Trump inflames tensions and justifies violence -- and there's a reason why
Trump, however, remains convinced that his supporters do prioritize the cultural battles he continues to stoke, even if polling doesn’t bear that out. It was the President who identified racial sensitivity training as an area he could take action, people familiar with the matter said, after seeing a segment on Tucker Carlson’s Fox News program on Tuesday that featured Christopher Rufo, a conservative filmmaker and scholar.

“What I’ve discovered is that critical race theory has become in essence the default ideology of the federal bureaucracy and is now being weaponized against the American people,” Rufo said on the program.

Afterward, Trump told aides to halt funding for training programs that he claimed were instilling anti-American views in federal employees, suggesting they were the work of the “deep state” intent on undermining his presidency. Work began on drafting the memo that Trump’s budget director ultimately sent to the heads of federal agencies on Friday afternoon.

Initially, the memo was not heavily publicized. But on Saturday, Trump began promoting the move on Twitter, retweeting accounts thanking him for taking the step and asking followers to help identify where the trainings were taking place.

“Please report any sightings so we can quickly extinguish!” he wrote.

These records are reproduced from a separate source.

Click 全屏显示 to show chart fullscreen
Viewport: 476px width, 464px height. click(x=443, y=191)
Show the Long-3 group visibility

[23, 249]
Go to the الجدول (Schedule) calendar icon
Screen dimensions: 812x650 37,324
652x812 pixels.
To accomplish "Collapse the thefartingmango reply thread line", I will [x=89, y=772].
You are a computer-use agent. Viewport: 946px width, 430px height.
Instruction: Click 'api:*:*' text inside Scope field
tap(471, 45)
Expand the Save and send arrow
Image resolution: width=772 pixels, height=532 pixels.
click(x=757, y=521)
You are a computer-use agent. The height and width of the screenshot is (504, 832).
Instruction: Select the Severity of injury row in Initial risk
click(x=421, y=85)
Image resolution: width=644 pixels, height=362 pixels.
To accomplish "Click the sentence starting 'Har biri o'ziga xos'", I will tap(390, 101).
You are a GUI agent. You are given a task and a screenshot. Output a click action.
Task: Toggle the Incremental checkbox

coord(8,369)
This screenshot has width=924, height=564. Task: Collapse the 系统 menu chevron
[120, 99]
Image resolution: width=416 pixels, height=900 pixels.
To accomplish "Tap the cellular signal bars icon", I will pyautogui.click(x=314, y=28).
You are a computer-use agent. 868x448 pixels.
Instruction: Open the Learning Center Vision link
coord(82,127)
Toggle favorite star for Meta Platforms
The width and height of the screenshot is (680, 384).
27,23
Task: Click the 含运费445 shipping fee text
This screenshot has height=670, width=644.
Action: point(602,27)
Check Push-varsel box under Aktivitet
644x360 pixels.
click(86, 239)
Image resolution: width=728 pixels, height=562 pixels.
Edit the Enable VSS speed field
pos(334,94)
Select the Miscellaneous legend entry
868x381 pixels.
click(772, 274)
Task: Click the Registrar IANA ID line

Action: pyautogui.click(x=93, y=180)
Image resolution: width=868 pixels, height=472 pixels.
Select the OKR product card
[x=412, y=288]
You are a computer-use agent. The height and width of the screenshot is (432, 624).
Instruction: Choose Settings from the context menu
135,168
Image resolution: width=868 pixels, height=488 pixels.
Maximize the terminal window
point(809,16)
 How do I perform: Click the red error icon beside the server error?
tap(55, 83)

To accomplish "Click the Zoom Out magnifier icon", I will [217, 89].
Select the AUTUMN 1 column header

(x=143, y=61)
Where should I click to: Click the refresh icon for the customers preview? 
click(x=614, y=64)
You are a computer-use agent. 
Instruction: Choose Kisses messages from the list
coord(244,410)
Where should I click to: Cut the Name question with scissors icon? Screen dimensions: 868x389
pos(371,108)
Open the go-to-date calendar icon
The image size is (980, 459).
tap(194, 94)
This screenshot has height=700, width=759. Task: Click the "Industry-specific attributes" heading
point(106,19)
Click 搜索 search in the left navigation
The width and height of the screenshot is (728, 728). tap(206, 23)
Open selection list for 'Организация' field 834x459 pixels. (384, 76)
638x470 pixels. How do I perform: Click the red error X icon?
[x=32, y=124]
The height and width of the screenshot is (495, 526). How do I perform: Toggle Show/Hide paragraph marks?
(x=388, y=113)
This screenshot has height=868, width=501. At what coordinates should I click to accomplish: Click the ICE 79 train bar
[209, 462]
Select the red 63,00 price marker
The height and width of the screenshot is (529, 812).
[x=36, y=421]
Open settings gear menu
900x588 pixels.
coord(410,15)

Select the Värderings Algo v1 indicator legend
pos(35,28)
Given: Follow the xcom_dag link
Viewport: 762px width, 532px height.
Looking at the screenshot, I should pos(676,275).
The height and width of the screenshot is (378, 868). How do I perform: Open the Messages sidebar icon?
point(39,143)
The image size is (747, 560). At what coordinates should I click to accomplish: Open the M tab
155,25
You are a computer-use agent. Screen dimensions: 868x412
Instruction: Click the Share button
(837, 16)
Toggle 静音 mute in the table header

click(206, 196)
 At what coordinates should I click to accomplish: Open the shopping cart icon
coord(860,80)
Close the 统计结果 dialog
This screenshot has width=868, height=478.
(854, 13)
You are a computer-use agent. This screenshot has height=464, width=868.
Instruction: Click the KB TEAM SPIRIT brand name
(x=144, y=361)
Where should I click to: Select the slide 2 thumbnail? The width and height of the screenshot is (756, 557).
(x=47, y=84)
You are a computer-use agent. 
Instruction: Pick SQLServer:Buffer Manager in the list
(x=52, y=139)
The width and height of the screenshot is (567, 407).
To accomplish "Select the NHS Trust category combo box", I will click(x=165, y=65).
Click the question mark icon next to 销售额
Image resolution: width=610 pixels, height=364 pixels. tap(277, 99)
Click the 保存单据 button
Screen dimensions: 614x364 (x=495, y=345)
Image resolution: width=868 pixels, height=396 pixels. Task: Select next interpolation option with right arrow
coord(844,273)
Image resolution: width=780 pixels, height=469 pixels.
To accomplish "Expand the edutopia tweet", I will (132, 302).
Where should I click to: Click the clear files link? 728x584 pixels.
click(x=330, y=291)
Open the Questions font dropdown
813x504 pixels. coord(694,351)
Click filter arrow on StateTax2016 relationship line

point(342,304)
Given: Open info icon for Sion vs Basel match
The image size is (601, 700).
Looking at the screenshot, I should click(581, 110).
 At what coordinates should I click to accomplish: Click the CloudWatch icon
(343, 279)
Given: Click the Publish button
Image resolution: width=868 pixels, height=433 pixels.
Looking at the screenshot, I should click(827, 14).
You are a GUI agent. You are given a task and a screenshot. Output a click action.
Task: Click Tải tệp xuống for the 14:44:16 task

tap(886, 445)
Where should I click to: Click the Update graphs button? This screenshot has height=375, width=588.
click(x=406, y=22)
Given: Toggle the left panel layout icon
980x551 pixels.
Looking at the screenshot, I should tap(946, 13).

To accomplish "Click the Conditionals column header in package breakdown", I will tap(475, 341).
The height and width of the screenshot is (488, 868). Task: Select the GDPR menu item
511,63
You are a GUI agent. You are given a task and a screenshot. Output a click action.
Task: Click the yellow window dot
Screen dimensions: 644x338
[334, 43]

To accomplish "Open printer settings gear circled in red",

One official said some classes had already been canceled because of the memo, though it wasn’t clear the extent of the document’s effect. In it, the Office and Management and Budget said more guidance would be forthcoming.

The move came after Trump’s visit to Kenosha, Wisconsin, and seemed to codify into federal policy the dismissive view he took there when asked about systemic racism.

“You know you just keep getting back to the opposite subject. We should talk about the kind of violence we’ve seen in Portland and here and other places,” Trump said.

It also came as his onetime personal attorney Michael Cohen was revealing in a new book the extent of Trump’s animus toward his predecessor, which Cohen claims was rooted in racism. Cohen said before Obama was elected, Trump privately described him as “a Manchurian candidate” who obtained his Ivy League degrees only by way of affirmative action.

Trump’s disdain for Obama was so extreme that he took his fixation a step further, according to Cohen: Trump hired a “Faux-Bama” to participate in a video in which Trump “ritualistically belittled the first black president and then fired him.”

More recently, Trump has used an Obama-era housing rule as a way to instill unease among suburban voters using racially fraught issues. He wrote on Twitter that Biden “has pledged to ABOLISH Suburban Communites as they currently exist,” citing the rule that was meant to combat segregation.

Trump has used the issue frequently to suggest that more low-income housing in suburbs would ruin communities, and has claimed Sen. Cory Booker of New Jersey, a Black man, would lead the charge.

“There goes Suburbia!” he wrote on Tuesday.